1. The Defendants jointly pay to the Plaintiff KRW 196,250,000 and the interest rate thereon from December 2, 2015 to the date of full payment.

Reasons

1. Basic facts

A. Defendant B is the person who is the domestic top-level investor of “D” and is the domestic general manager.

B. Defendant B, along with a number of persons with poor names, did not obtain authorization or permission under relevant Acts and subordinate statutes, intended to engage in fund-raising activities, such as raising money from many domestic investors under the pretext of “FX exchange transactions (foreign futures trading)” and, on the Internet Brogs, etc., “D is a company that obtains profits through futures trading, etc. If it invests in 12.50,000,000 won in Korean currency as of 1000,000 won, it shall be paid 300,000,000,000 won compared to principal over 15 months.” On the other hand, Defendant C, a stock company (hereinafter “E”) around September 2014, requested a investment advisory meeting with the above similar contents to receive the said investment funds from abroad remittance and management under the condition that it will pay 2% of the said investment funds as commission, and accordingly, it was planned to receive the said investment funds from abroad to 300,000,000 won from December 29, 20158.

C. From February 25, 2015 to March 27, 2015, the Plaintiff also remitted the sum of KRW 196,250,000 to the E’s national bank account between February 25, 2015 and March 27, 2015.
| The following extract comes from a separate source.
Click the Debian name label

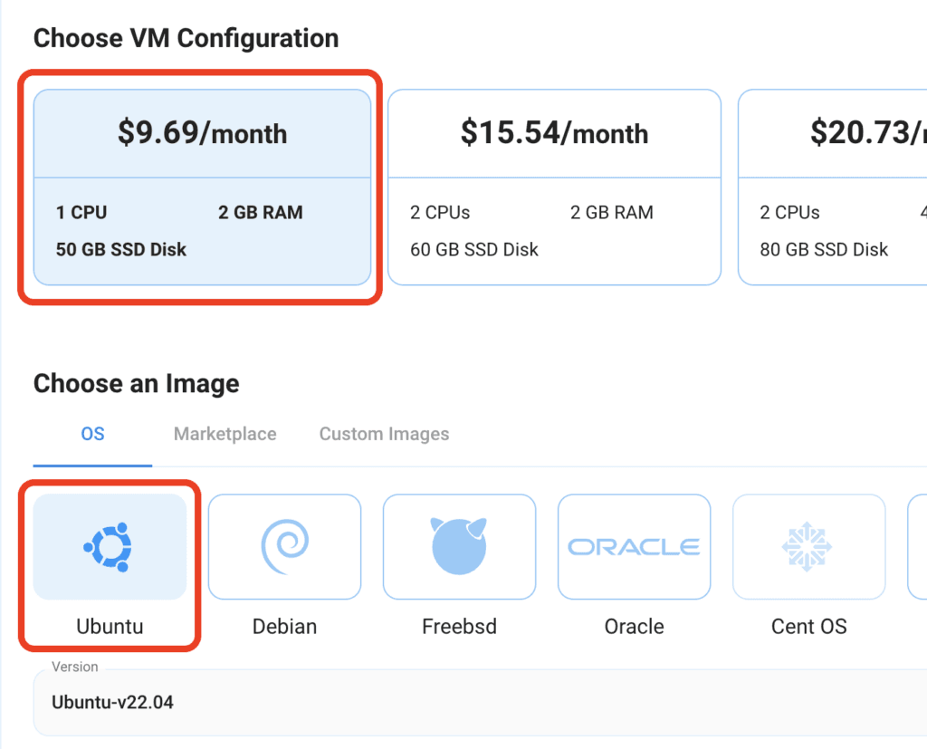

On the other hand, most of the investments received by Defendant B and D did not transfer to a foreign country and planned to use them as dividends paid to subordinate domestic investors. It is unclear whether the investment goods sold by the said D are profitability and their possibility to redeem the profit. In addition, it is difficult for Defendant B and D to bring up its own sales or profits from the investment funds held by subordinate investors.